• Aim of the exercise:
Word for word, restate the lines of the data below between those holding "Reload the page with the refresh icon" and "Where should I", inclusive; pictures do not belong in the copy.

• Provided entries:

----

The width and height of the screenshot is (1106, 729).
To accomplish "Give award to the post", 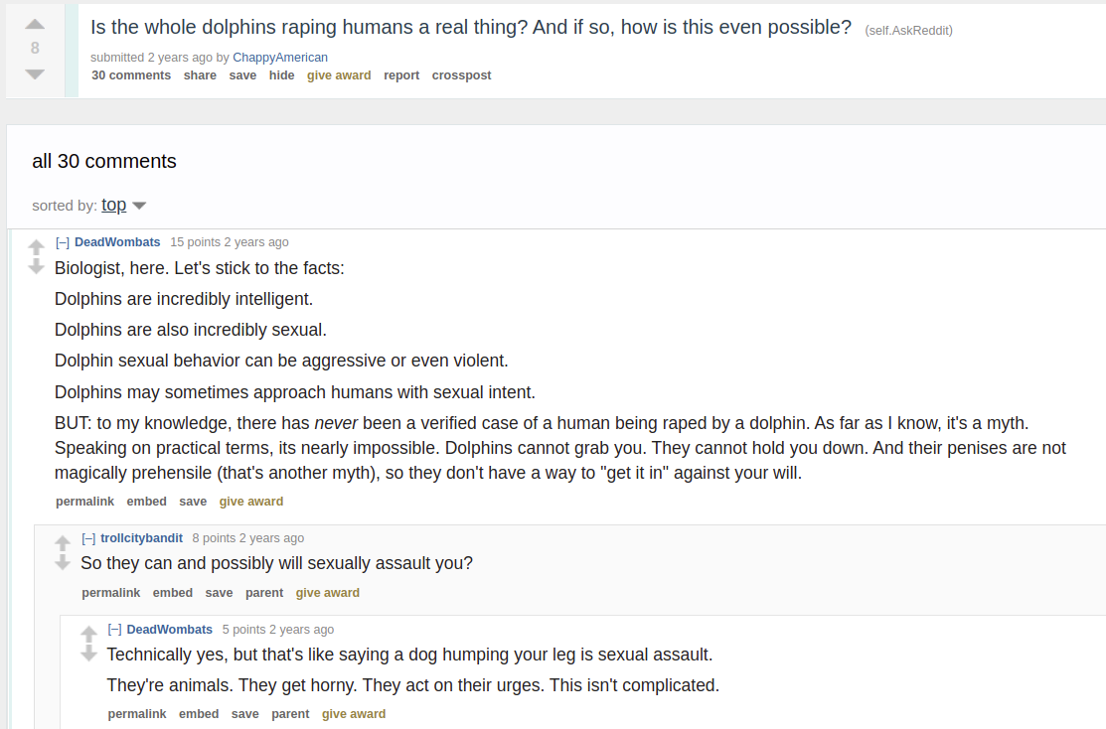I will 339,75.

----

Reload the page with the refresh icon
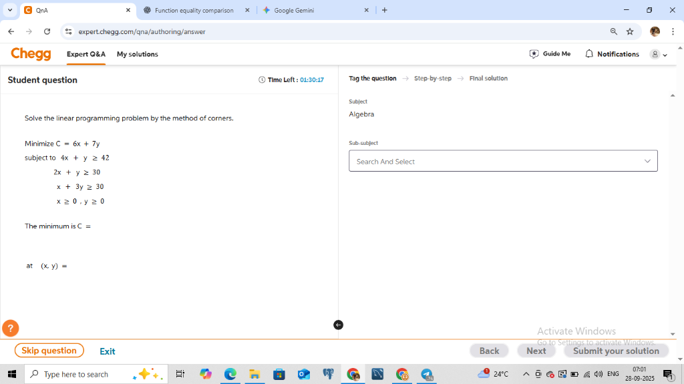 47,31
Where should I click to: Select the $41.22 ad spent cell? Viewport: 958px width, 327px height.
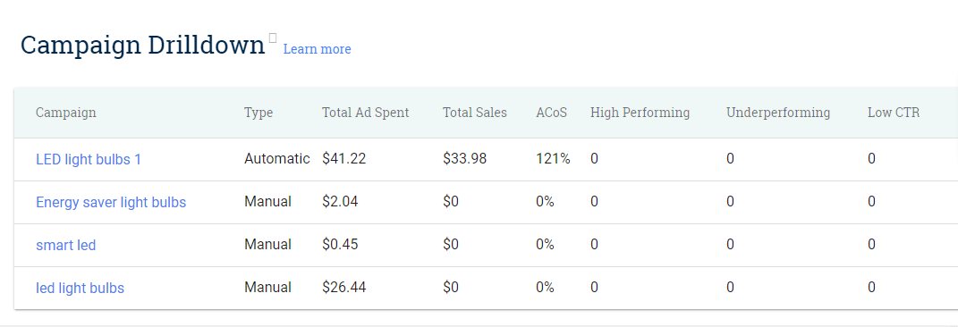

----

• Exercise response:
Reload the page with the refresh icon
 47,31
Where should I click to: Select the $41.22 ad spent cell? Viewport: 958px width, 327px height.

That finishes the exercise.